I often want to use mosh to work while traveling: mosh used to be the best way to not be drowned by latency. However, these days everything is behind bastion jump hosts, it is very rare to have servers directly exposed. This makes mosh impossible to use without proxyjump functionality: even though the experience is much, much nicer with mosh, it's not much use if we can't use it to connect anywhere. I haven't been able to use mosh for years for this reason, but was really hoping the issue had been solved in the mean while.
This github issue is 4.5 years old and still open: is it a "wont solve" or what is the situation? Still fingers crossed that this will be implemented.
Probably not the most efficient way but this is what I am doing to use mosh with a proxy server in between.
- Use sshuttle to connect to the proxy with
--method=tproxy
so that UDP port can be used.- Just run
mosh <final-server-to-connect>
I hope this helps someone until proxyjump feature is directly supported by mosh
Works in Linux but not in MacOS / FreeBSD / OpenBSD / pfSense which are unable to use the tproxy method thus no UDP. This is stated in the Requirements for sshuttle
+1, We use an intermediate server to ssh into our compute nodes. With ssh this works through the ProxyJump config.

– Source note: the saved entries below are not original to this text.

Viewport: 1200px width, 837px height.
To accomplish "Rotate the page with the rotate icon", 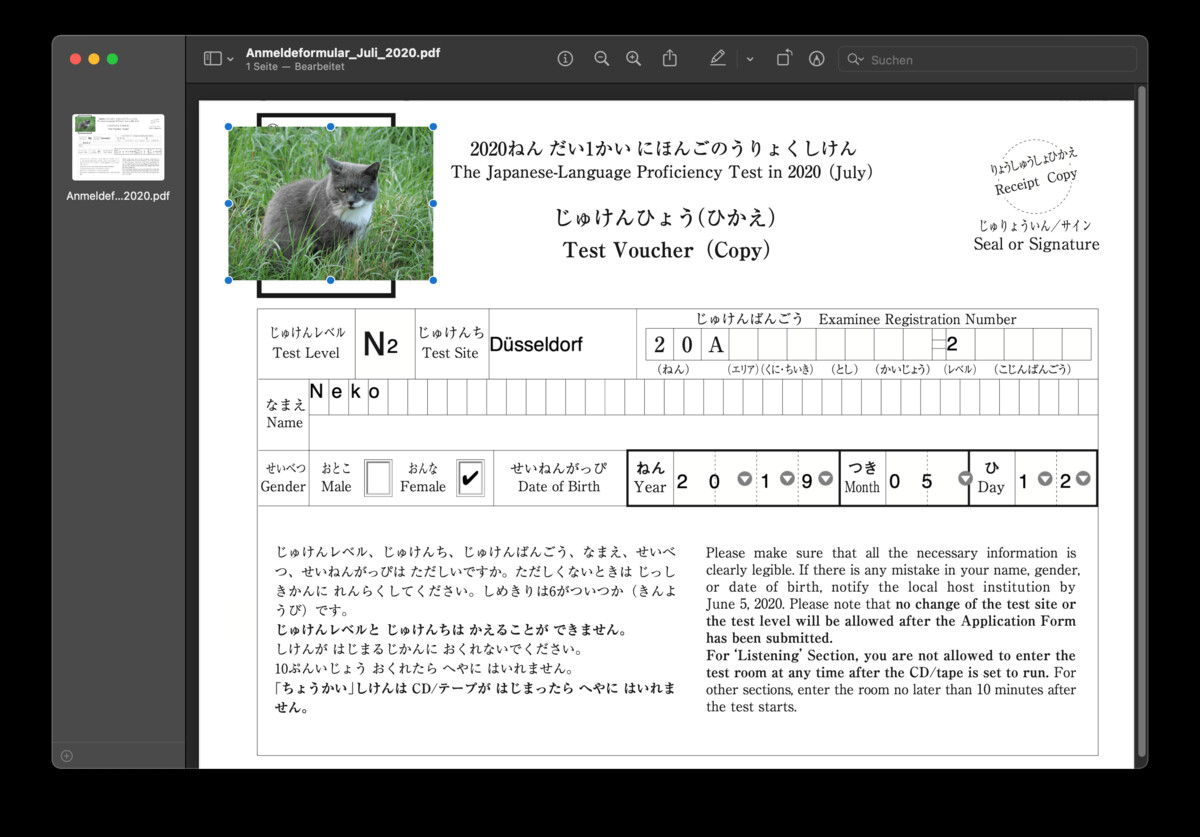I will pos(784,58).
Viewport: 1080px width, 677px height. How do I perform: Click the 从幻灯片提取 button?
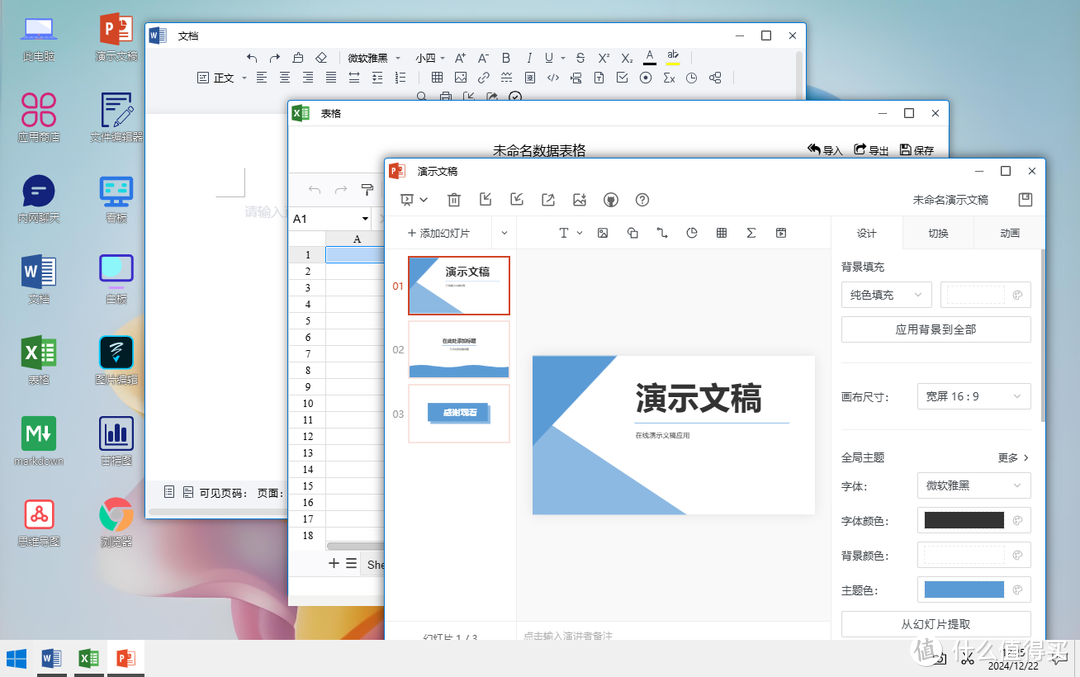click(935, 624)
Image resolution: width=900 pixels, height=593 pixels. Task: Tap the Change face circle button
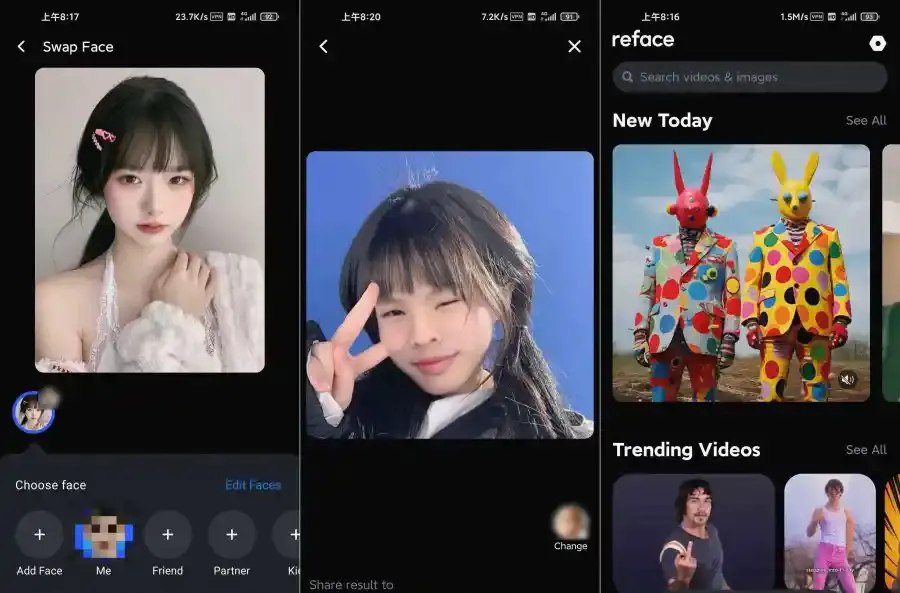click(x=571, y=522)
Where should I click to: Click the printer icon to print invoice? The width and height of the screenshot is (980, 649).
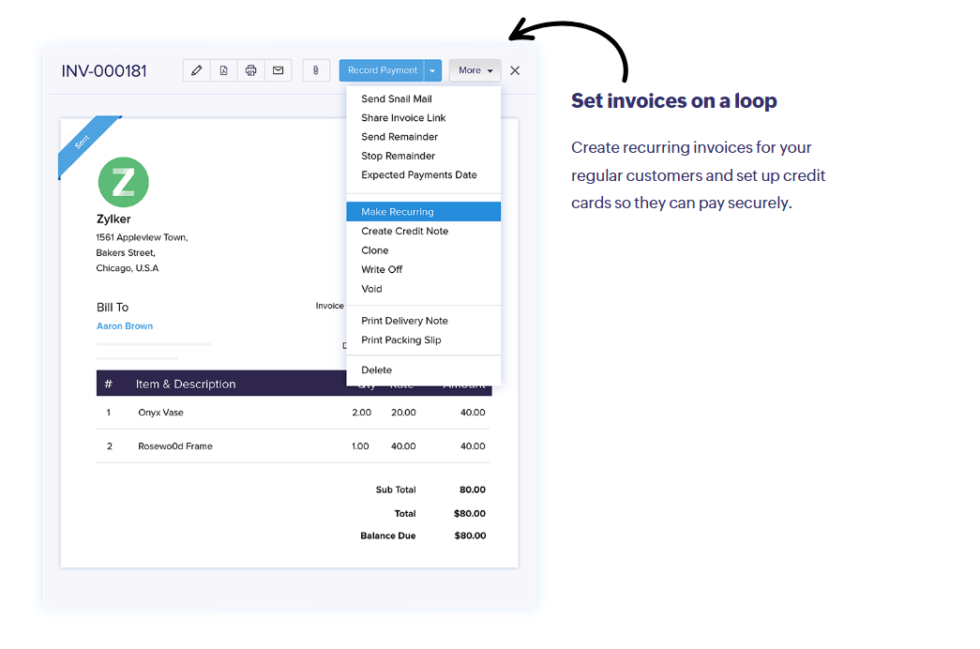[x=251, y=70]
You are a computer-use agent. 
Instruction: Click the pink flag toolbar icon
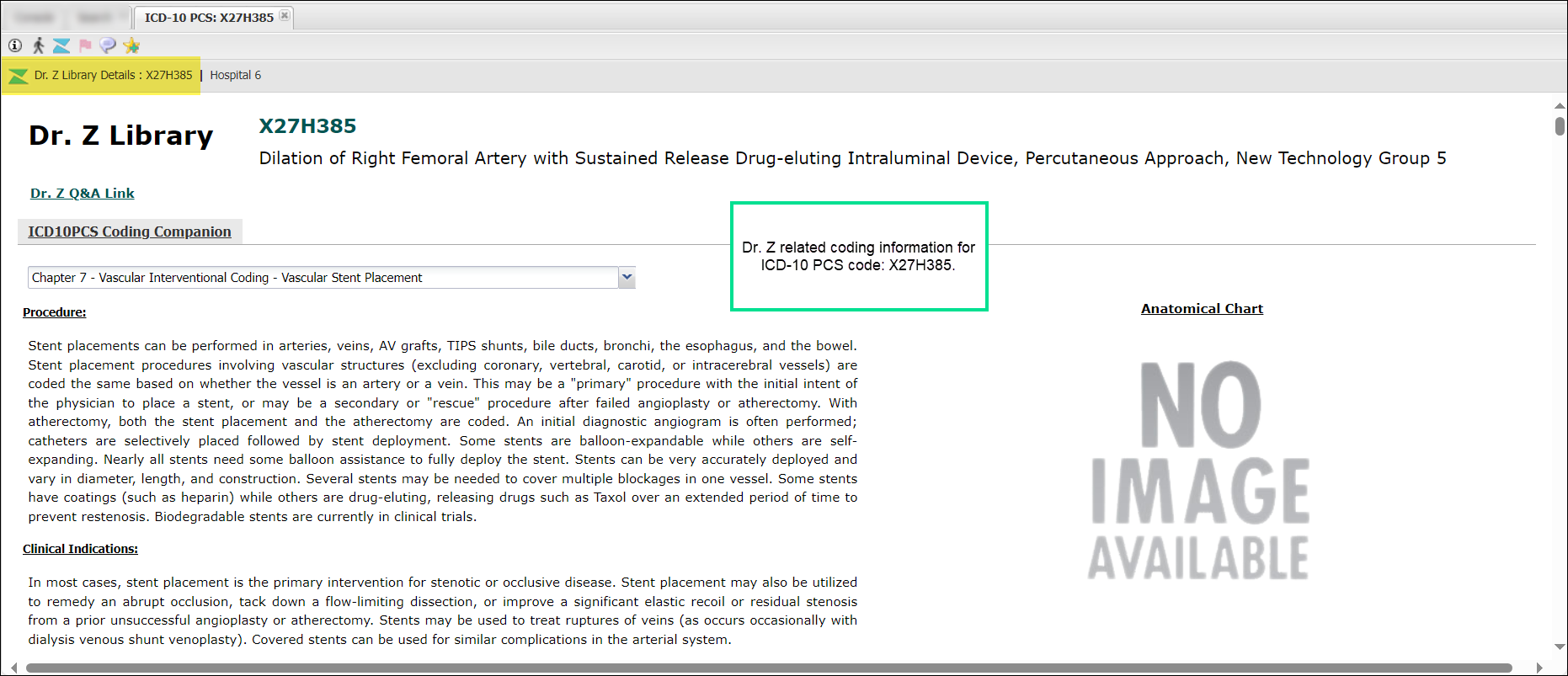coord(85,45)
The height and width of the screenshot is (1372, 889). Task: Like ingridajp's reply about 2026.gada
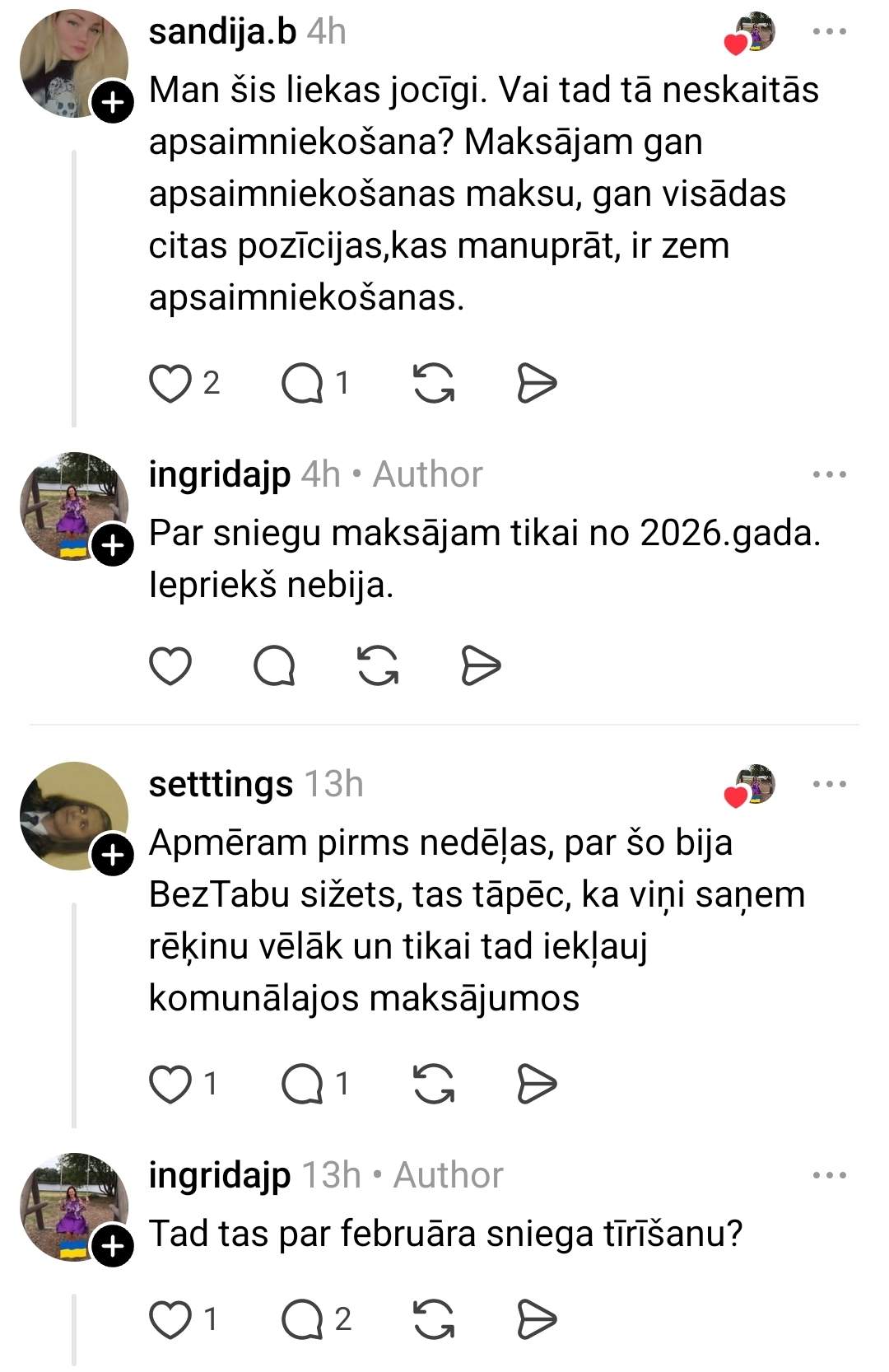click(x=170, y=666)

Would love this to work with mosh too.
ping
This doesn't work for me. Fails with:
Network exception: Bad IP address (): Name or service not known: Success [mosh is exiting.]
This is very important to me since most ISP's here block outgoing on port 22.
Took the script from @aduong (in the comment above) and added the ability to specify an outgoing port along with tweaking it here and there to cater for my use cases. Comments or ideas welcome
You can find it here --> Mosh-With-Jump
Here is how I use it with an alias
alias moshj=$DOWNLOAD_PATH/mosh-with-jump/mosh-with-jump
moshj --ssh-port $SSH_PORT -J $USER@$PROXY_SERVER $USER@$FINAL_DESTINATION
mosh -o ProxyJump proxy.example.com target.example.com (or similar, use ssh config?)
local mosh authenticates with proxy.example.com and starts the mosh server on proxy that forwards the packets to target.example.com.
local mosh then connects to the mosh server on proxy as usual and asks to forward a stream which then gets forwarded to target where it authenticates and finally connects to the mosh server on target.
This way, no agent forwarding is ever required since i can always connect from localhost and all agents and keys stay there.
Also lets me authenticate using my yubikey / pgp key directly with the end host, again, without ever exposing my agent og key.